[Collected data entries]
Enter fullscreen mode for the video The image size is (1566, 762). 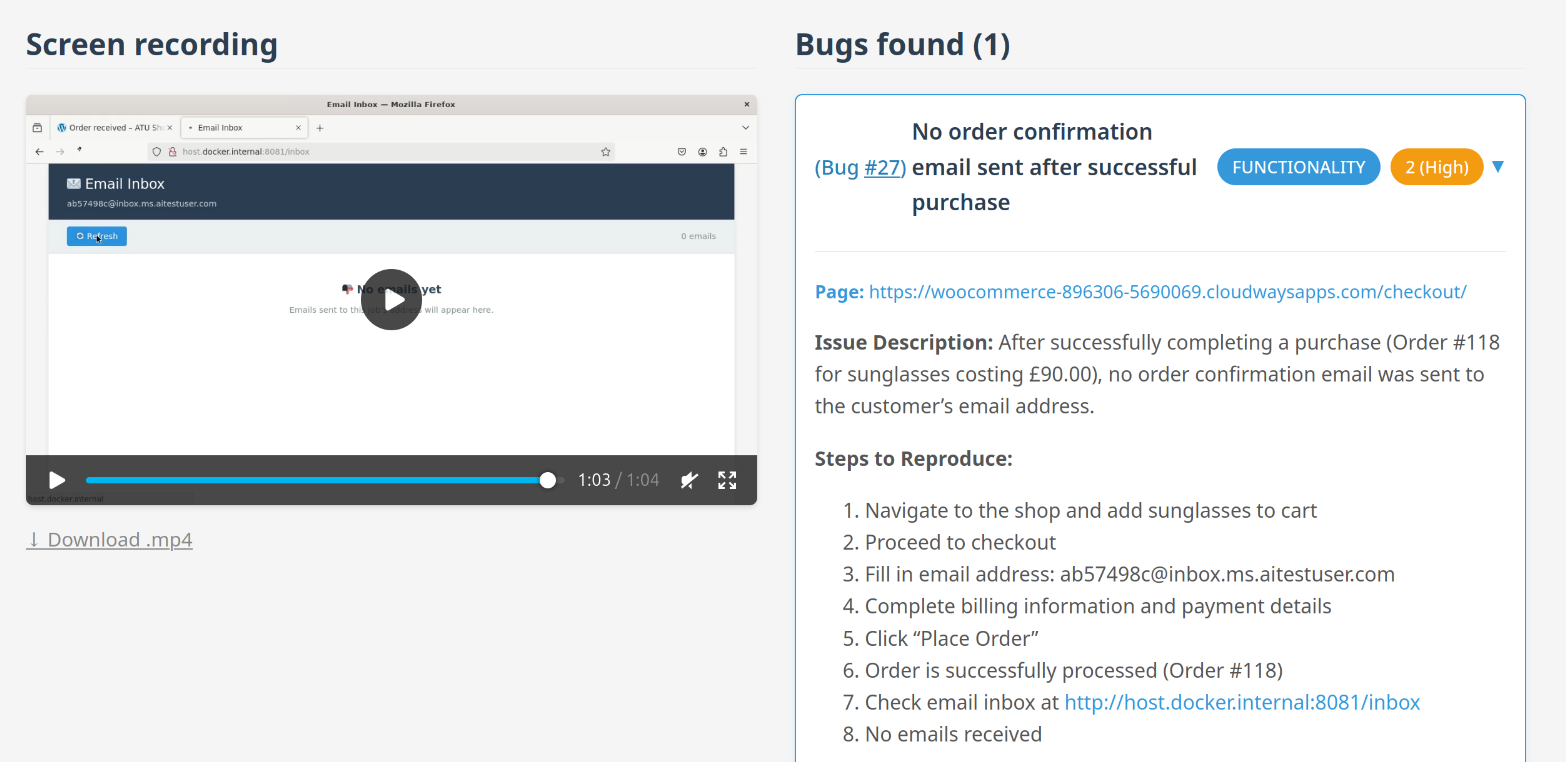pyautogui.click(x=727, y=480)
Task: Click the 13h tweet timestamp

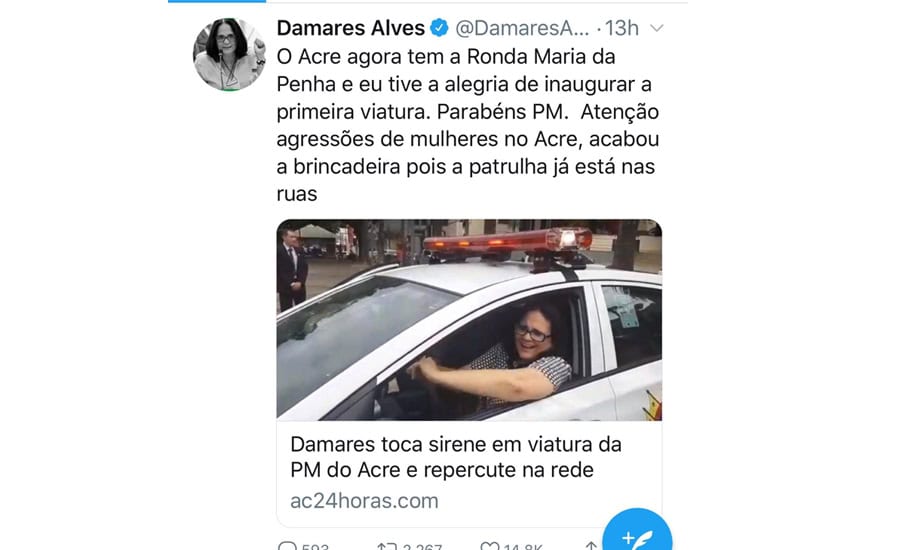Action: tap(622, 28)
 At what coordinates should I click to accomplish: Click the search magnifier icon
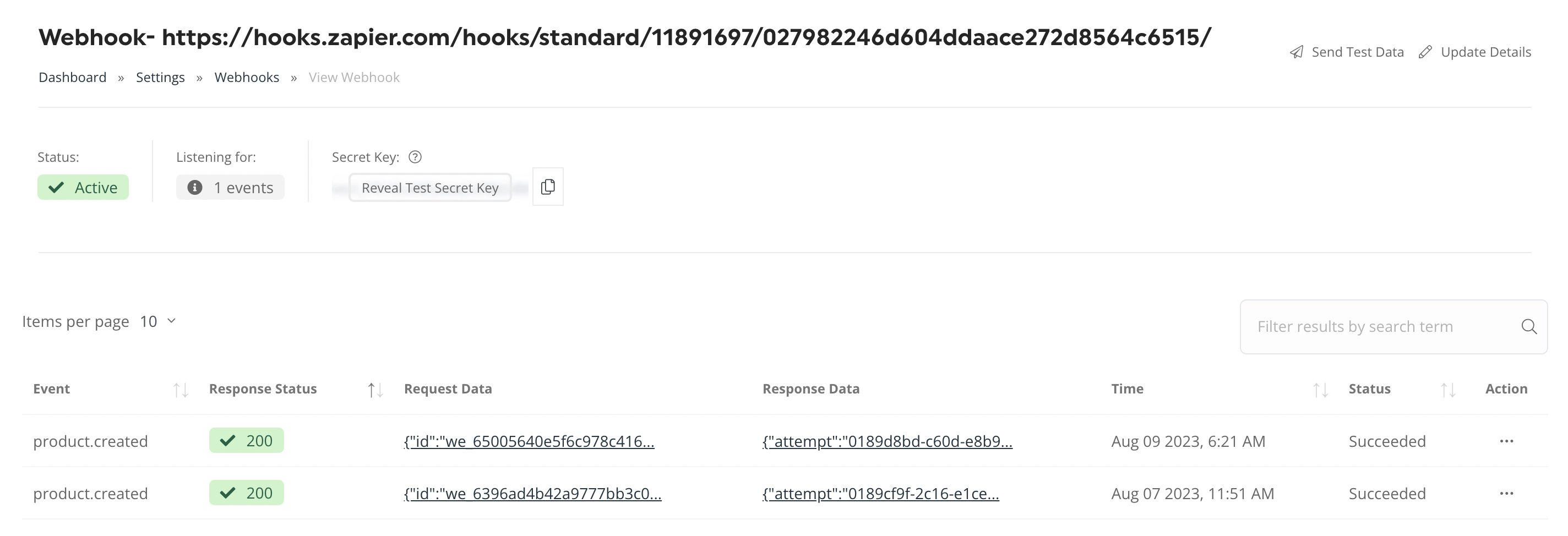click(x=1529, y=327)
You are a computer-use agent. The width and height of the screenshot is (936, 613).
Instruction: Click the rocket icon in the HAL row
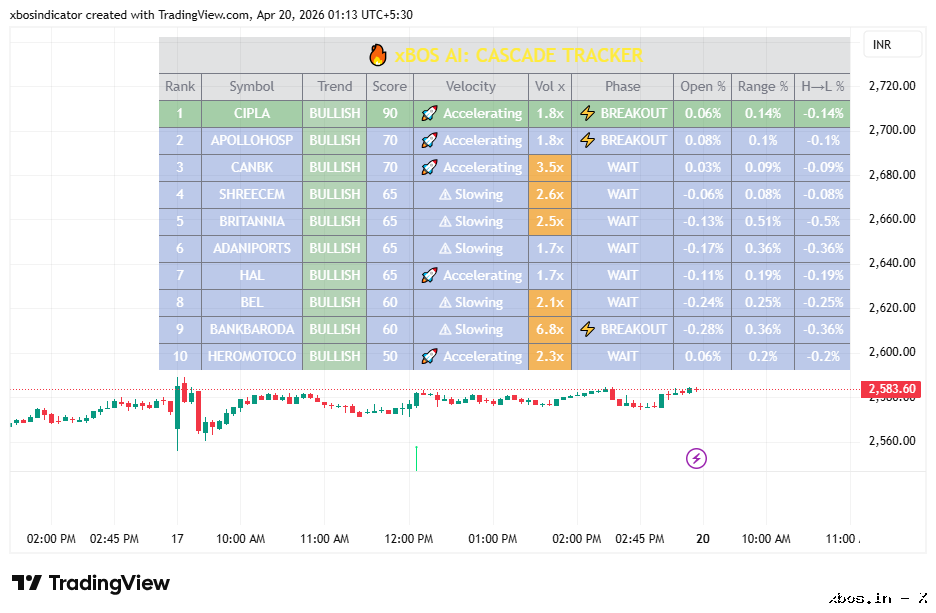tap(429, 275)
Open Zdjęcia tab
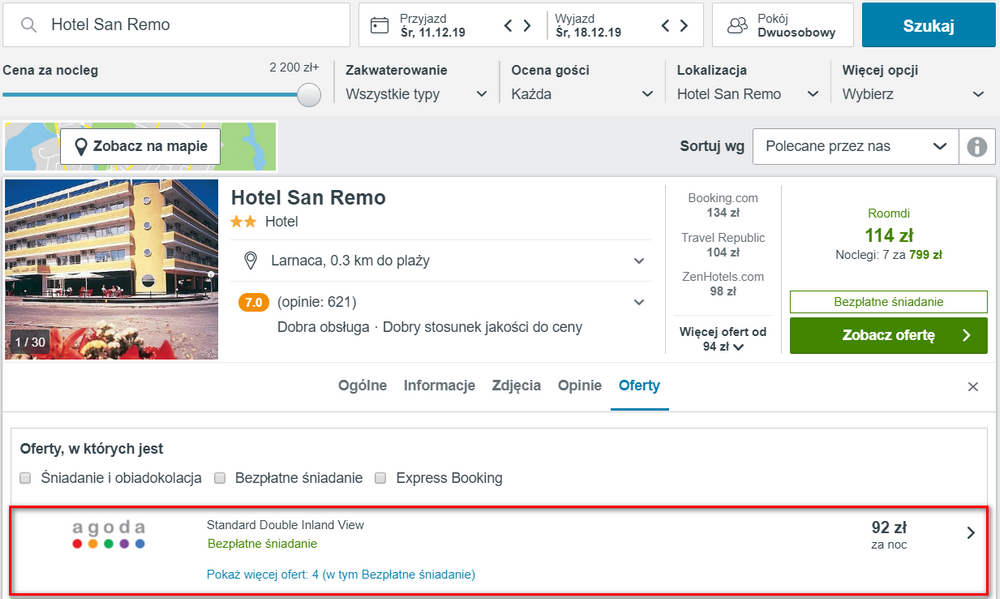Image resolution: width=1000 pixels, height=599 pixels. [x=516, y=385]
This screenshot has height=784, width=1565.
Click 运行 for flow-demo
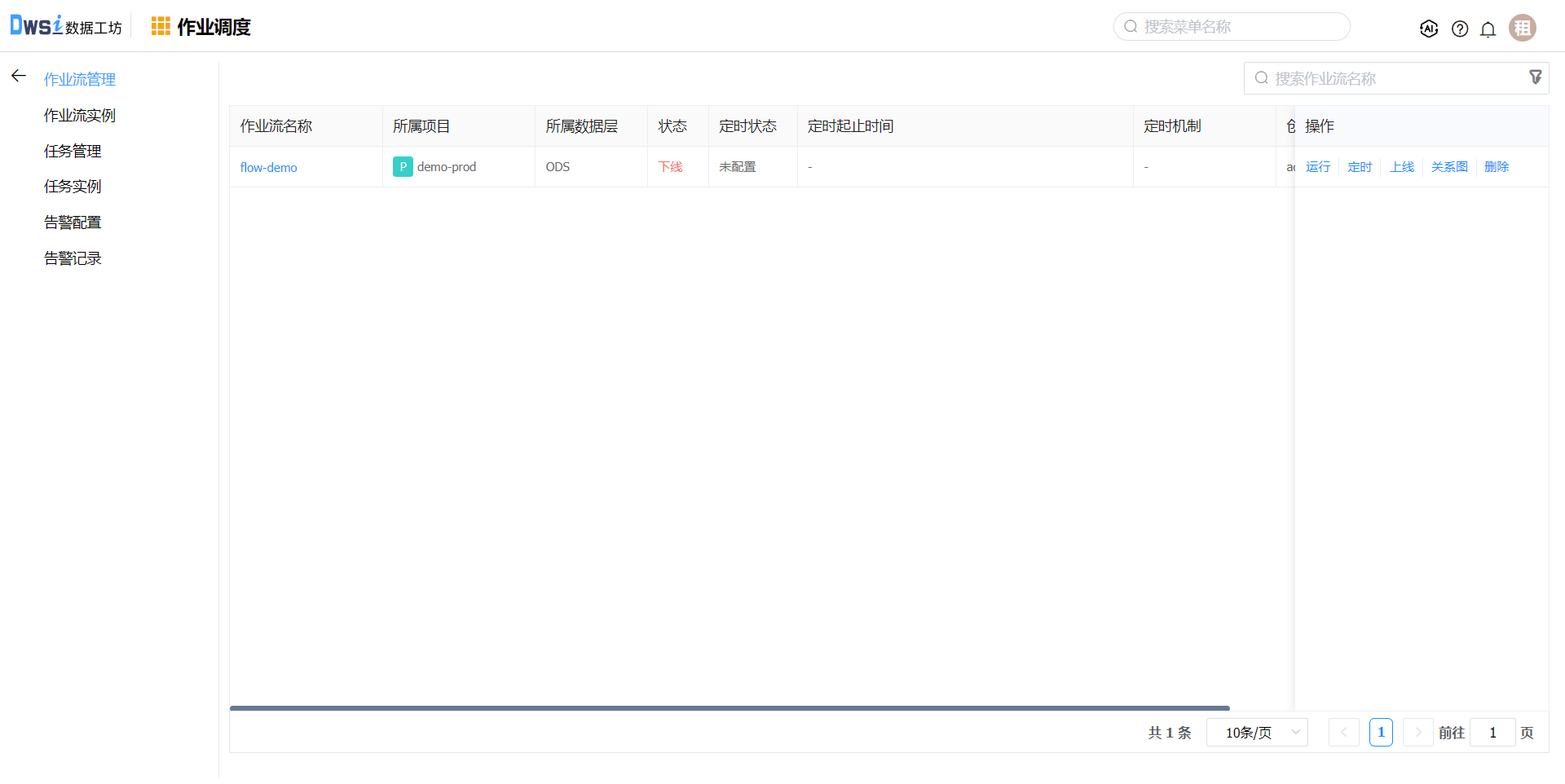pyautogui.click(x=1317, y=167)
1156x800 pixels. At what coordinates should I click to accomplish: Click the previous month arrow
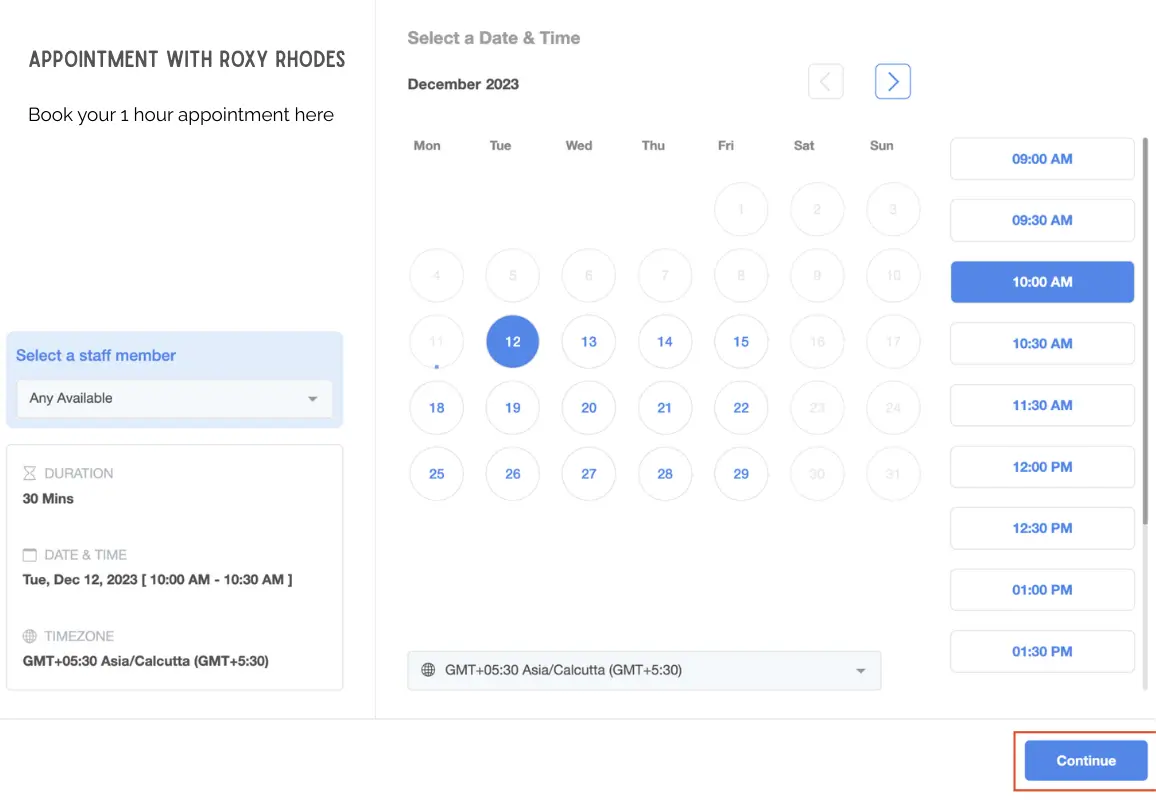[x=825, y=81]
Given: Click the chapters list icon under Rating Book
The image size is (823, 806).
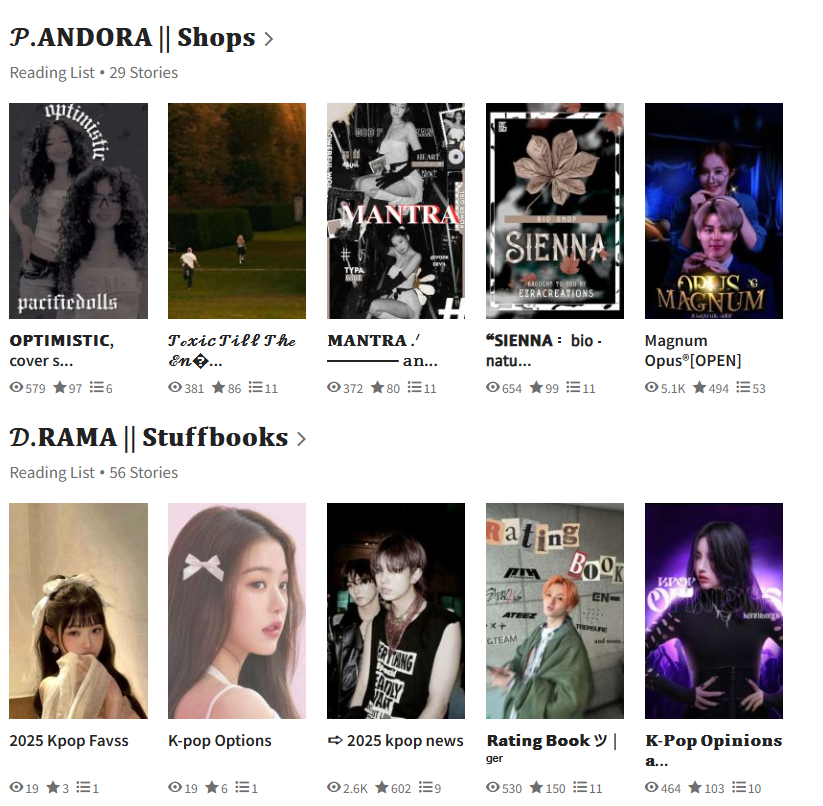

__ASSIGNMENT__. Give again exactly the lines from the one holding "You are a computer-use" to the final line of the records, both ends included; any pictures stay out.

__OUTPUT__.
You are a computer-use agent. The width and height of the screenshot is (936, 613).
Instruction: Click the rocket icon in the HAL row
tap(429, 275)
Open Zdjęcia tab
Image resolution: width=1000 pixels, height=599 pixels. [x=516, y=385]
This screenshot has height=784, width=1565.
Click 运行 for flow-demo
pyautogui.click(x=1317, y=167)
1156x800 pixels. At what coordinates should I click to accomplish: Click the previous month arrow
[x=825, y=81]
Given: Click the chapters list icon under Rating Book
The image size is (823, 806).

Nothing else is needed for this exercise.